Maria do Rosário Valencise GREGOLIN

(UNESP-Ar)

Saussure ficou sozinho com suas idéias... Em torno dessa afirmação,

Michel Pêcheux (1982) analisa a história epistemológica da Lingüística, tecendo

observações sobre as tendências à desconstrução das teorias, a partir da análise

das alianças teóricas que se estabeleceram “com” e “contra Saussure”1.

É um texto polifônico: Pêcheux, nos anos 80, dialoga com a fala de

Benveniste dos anos 60, meio século após a publicação do Curso de Lingüística

Geral. Por sua vez, o texto benvenisteano rebate a fala de Meillet (dos anos 20) de

que “Saussure não havia cumprido seu destino”. Para Benveniste, meio século

depois, não há lingüista que não deva algo a Saussure.

Pêcheux considera que Saussure pôs-se a pensar contra seu tempo ao

buscar o próprio da língua, realizando o corte epistemológico que fundou a ciência

Lingüística. Entretanto, a afirmação triunfal de Benveniste precisa ser polemizada,

já que a maioria dos lingüistas, nos anos 80, pensa contra Saussure e debanda

para a sociologia, a lógica, a estética, a pragmática, a psicologia .... Olhando

agudamente para a situação da Lingüística naquele início dos anos 80, Pêcheux

observa que o “próprio da língua” tornou-se um objeto residual da pesquisa

lingüística, levando à “desconstrução teórica” do corte inaugural de Saussure.

O olhar de Pêcheux vai-se deslocar, então, para a história epistemológica

da Lingüística que, desde o seu início, não parou de se negar através de uma

alternância de diásporas reais e de reunificações enganadoras. “Estranho destino”

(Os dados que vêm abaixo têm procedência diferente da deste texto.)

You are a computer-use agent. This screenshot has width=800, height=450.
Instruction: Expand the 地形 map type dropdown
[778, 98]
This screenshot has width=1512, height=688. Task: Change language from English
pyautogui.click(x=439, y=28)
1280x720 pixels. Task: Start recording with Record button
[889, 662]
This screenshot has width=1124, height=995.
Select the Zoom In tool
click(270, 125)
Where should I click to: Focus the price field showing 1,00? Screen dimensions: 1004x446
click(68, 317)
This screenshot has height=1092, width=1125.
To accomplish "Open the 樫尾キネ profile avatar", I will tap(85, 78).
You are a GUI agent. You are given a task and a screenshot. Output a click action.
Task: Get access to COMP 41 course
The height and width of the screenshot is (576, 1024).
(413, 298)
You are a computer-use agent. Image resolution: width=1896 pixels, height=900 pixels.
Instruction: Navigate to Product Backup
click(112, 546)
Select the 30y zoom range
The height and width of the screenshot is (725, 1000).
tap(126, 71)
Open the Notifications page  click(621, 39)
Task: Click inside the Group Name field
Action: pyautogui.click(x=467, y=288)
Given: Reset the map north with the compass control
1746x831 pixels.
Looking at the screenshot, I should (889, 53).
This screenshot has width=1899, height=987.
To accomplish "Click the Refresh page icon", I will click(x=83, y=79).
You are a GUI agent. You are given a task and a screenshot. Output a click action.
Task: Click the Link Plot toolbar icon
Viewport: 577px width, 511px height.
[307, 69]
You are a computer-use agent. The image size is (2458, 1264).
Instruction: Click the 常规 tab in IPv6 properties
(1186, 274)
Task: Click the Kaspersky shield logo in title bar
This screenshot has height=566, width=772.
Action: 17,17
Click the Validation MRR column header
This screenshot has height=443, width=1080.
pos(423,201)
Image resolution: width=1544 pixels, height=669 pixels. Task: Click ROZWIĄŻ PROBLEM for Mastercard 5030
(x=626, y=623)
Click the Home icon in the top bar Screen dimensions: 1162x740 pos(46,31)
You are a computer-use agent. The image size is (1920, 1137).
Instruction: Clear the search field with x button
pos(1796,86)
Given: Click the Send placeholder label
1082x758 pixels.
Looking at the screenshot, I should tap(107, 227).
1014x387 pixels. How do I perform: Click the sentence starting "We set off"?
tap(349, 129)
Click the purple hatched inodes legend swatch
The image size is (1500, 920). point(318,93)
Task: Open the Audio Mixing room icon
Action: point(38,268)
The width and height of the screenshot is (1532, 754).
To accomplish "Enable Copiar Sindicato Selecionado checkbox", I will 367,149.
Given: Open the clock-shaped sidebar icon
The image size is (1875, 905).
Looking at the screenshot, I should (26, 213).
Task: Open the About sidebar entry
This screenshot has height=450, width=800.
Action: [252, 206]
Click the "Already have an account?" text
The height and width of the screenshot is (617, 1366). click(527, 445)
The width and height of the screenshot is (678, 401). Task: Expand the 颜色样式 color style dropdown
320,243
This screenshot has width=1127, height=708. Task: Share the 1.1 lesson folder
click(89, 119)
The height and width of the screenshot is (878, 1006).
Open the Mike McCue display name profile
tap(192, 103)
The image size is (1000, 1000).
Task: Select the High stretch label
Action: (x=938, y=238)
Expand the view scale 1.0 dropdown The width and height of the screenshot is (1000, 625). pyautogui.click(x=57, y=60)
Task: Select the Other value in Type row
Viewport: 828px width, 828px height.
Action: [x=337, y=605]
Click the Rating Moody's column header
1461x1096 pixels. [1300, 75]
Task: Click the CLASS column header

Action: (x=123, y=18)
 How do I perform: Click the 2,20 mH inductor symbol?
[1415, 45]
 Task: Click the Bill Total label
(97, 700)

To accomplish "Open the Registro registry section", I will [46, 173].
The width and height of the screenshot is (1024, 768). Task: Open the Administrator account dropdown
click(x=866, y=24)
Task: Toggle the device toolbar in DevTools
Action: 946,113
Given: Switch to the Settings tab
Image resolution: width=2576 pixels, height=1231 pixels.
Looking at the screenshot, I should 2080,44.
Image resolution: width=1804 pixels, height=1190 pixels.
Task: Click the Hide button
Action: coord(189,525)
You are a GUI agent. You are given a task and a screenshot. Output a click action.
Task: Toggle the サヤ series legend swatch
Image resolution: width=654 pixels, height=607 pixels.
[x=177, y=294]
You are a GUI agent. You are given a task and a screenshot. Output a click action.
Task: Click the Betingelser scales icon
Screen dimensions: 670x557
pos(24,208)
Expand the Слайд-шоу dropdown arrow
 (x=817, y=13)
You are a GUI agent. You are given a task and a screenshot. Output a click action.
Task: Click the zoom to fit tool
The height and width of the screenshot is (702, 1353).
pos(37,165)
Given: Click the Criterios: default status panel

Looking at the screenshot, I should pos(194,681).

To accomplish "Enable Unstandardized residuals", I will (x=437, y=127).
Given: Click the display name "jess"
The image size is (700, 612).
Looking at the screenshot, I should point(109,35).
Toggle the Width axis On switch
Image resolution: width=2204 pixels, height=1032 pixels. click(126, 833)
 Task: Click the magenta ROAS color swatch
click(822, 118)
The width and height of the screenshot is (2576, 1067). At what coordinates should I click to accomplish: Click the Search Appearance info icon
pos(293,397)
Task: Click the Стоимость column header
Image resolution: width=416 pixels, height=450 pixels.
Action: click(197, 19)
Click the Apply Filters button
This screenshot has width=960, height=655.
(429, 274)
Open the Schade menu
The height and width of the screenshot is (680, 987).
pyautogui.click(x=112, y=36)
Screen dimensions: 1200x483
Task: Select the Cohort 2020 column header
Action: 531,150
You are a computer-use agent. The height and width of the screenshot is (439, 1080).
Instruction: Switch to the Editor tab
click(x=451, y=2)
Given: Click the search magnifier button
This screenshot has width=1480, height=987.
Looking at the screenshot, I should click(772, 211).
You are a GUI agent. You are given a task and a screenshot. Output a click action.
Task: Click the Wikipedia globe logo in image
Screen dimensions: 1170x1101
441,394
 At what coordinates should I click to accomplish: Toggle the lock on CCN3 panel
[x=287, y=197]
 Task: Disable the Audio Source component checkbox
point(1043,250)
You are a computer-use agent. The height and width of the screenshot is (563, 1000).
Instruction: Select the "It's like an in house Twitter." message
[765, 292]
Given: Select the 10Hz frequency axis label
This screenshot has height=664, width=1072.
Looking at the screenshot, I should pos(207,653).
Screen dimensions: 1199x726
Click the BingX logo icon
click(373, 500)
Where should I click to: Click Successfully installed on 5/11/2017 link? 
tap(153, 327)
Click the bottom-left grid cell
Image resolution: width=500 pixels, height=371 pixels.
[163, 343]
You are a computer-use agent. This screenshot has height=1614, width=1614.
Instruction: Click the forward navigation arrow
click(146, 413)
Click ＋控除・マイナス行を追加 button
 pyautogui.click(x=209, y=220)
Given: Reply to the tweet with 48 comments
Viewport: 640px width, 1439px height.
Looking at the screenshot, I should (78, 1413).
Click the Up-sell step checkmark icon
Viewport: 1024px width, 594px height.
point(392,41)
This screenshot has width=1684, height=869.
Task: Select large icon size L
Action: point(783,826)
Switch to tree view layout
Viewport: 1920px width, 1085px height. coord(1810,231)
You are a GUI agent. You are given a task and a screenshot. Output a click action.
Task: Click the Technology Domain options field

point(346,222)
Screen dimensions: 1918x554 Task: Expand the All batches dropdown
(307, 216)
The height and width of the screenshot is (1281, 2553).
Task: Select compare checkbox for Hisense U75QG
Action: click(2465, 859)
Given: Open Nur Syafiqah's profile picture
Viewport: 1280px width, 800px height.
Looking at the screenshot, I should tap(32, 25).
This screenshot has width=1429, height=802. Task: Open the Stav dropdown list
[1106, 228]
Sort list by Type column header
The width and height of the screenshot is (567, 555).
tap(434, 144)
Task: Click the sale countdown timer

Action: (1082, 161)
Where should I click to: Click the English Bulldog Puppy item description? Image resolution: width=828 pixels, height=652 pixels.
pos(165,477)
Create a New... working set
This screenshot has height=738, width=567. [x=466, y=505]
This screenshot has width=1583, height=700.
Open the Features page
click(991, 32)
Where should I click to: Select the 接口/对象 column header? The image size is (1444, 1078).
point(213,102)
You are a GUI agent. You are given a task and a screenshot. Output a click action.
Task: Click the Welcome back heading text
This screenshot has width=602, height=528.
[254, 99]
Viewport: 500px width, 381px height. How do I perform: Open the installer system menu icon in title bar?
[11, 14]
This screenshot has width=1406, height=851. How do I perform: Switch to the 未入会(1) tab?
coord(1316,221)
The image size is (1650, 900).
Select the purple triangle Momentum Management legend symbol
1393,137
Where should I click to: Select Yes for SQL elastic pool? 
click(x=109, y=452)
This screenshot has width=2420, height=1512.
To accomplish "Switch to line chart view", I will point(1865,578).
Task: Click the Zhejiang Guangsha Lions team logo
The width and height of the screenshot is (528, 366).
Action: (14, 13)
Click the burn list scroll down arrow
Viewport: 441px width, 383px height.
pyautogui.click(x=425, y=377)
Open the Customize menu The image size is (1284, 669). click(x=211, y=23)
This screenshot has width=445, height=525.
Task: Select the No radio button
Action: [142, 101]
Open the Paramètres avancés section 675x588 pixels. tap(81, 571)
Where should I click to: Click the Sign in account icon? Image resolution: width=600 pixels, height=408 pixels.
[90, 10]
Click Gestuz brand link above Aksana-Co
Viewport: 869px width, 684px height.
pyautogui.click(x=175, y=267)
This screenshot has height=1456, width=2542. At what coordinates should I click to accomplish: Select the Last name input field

da história das idéias lingüísticas, que não se faz por um desenvolvimento

autônomo, retilíneo e cumulativo de um núcleo de conhecimentos do objeto

língua, mas por uma série de retomadas e de negações. Exposta aos efeitos

1 Essa preocupação com a história epistemológica da Lingüística foi uma preocupação recorrente na obra de M. Pêcheux. Esse é o tema de outros textos seus, como “Remontemos de Foucault a Spinoza”, “Há uma via para a Lingüística fora do logicismo e do sociologismo?” (1977) e “Sobre os contextos epistemológicos da Análise do Discurso” (1983).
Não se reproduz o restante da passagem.